L’histoire vient-elle de se répéter ? Omar Al-Bachir avait fini par se débarrasser de la tutelle d’Hassan Al-Tourabi. Mais, à présent, son incarcération sur les traces du cheikh est-elle un nouveau simulacre, destiné à lui permettre de quitter le pouvoir et d’épargner l’ensemble de l’institution militaire ? En l’état actuel des négociations, le projet est d’établir un conseil de souveraineté composé de civils et de militaires, placé à la tête du Soudan, tandis qu’un gouvernement, le « cabinet civil », doté de forts pouvoirs exécutifs, administrerait la nation le temps d’une transition qui mènerait à des élections.

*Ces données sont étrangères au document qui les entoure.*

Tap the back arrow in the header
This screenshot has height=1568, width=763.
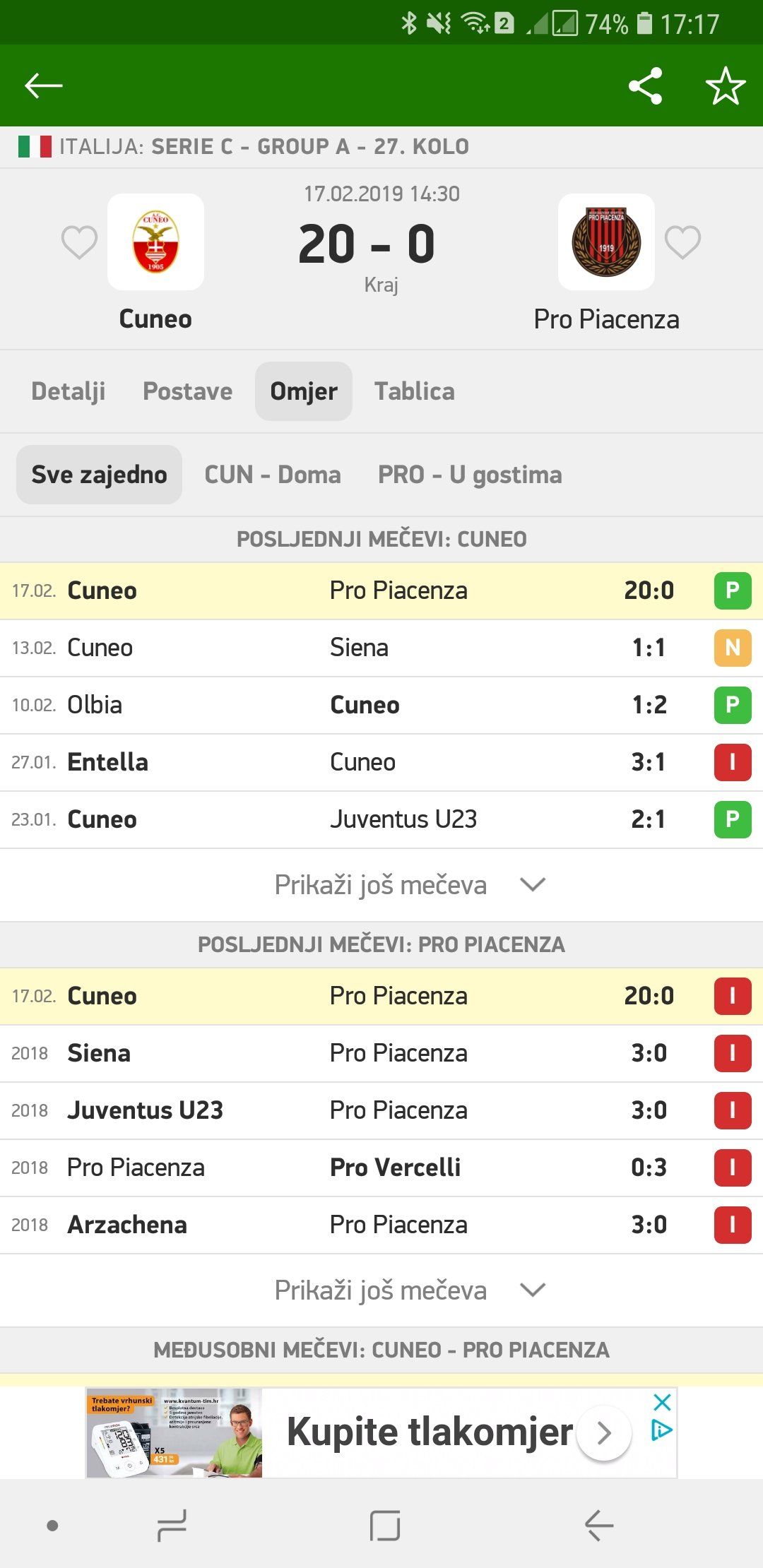coord(44,85)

Les discussions encours suite à la promesse récente faite par Abdel Fattah al-Burhane de remettre le pouvoir aux civils doivent impérativement trouver leur concrétisation rapidement.

Dans un pays où l’économie connaît un véritable effondrement : l’inflation est à 63 %, la dette externe se chiffre à 50 milliards de dollars (44 milliards d’euros) dont 60 % d’intérêt, la dette interne est à 70 milliards de livres soudanaises (1,3 milliard d’euros) le pouvoir avait ces derniers temps fait marcher à fond la planche à billets pour répondre aux besoins de liquidités du pays, alors que les réserves de devises ne dépassent pas 1,44 milliard de dollars (1,27 milliard d’euros). Le pays connaît une pénurie de médicaments et de carburant. L’État profond fera certainement tout pour asphyxier le nouveau gouvernement, notamment à travers ses entreprises pharmaceutiques et de carburant. La solidarité internationale est donc indispensable.

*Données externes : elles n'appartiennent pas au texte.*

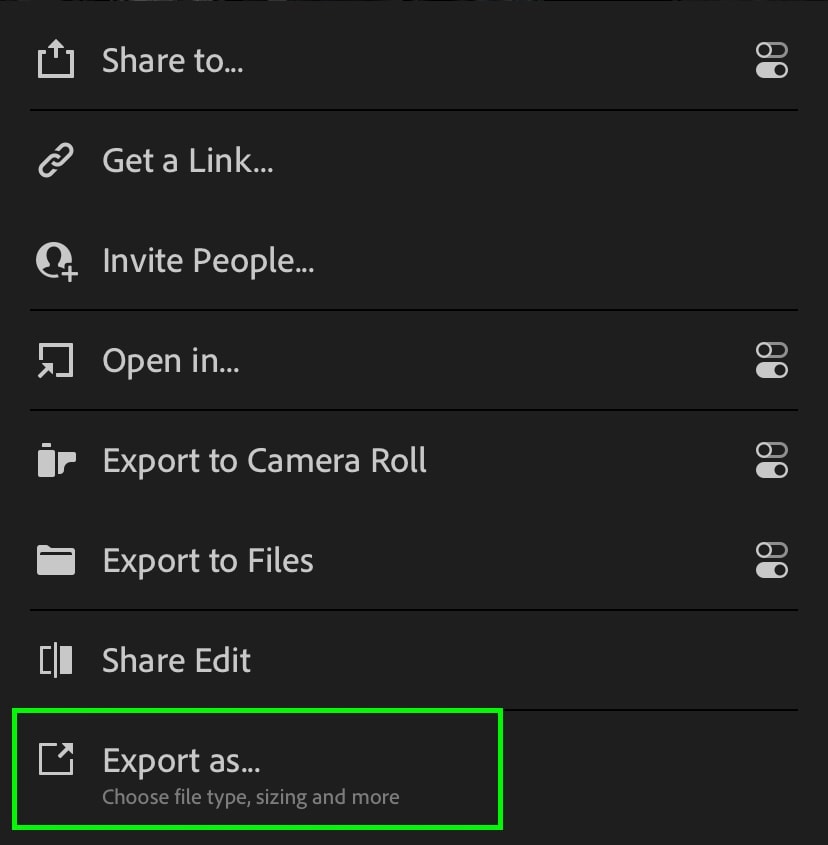Tap the Export as arrow icon
The image size is (828, 845).
pos(56,759)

Le Parti de Gauche tient à exprimer sa totale solidarité avec le peuple soudanais en lutte pour la démocratie, la justice et la paix et sa confiance en la capacité du peuple de ne pas se laisser berner par de fausses promesses d’un Conseil militaire marionnette des islamistes.

Le Parti de Gauche appelle à un transfert rapide et ordonné à un organe civil de transition doté du pouvoir décisionnel complet, seul moyen de mettre en place un processus politique pacifique, crédible et inclusif, capable de répondre aux aspirations de la société soudanaise et de mener aux réformes politiques et économiques indispensables. Il ne s’agit pas, contrairement aux obsessions de Le Drian, de «permettre la tenue d’élections dans les plus brefs délais » mais de créer dans les délais suffisants les conditions d’un renouveau démocratique. La communauté internationale et non pas seulement l’Arabie Saoudite et les Emirats, doit se mobiliser pour que le peuple soudanais ne soit pas asphyxié par les conditions économiques défavorables.

Le Parti de Gauche appelle à la libération de tous les détenus politiques, y compris les étudiants du Darfour, à un accès humanitaire complet, rapide et sans entrave sur l’ensemble du territoire, en particulier au Darfour, à la la réforme immédiate des forces de sécurité et des services secrets du NISS.

Le Parti de Gauche appelle un retrait non précipité de la MINUAD au Darfour de façon à ce que le processus de paix soit consolidé et que les deux millions de déplacés puissent rentrer chez eux.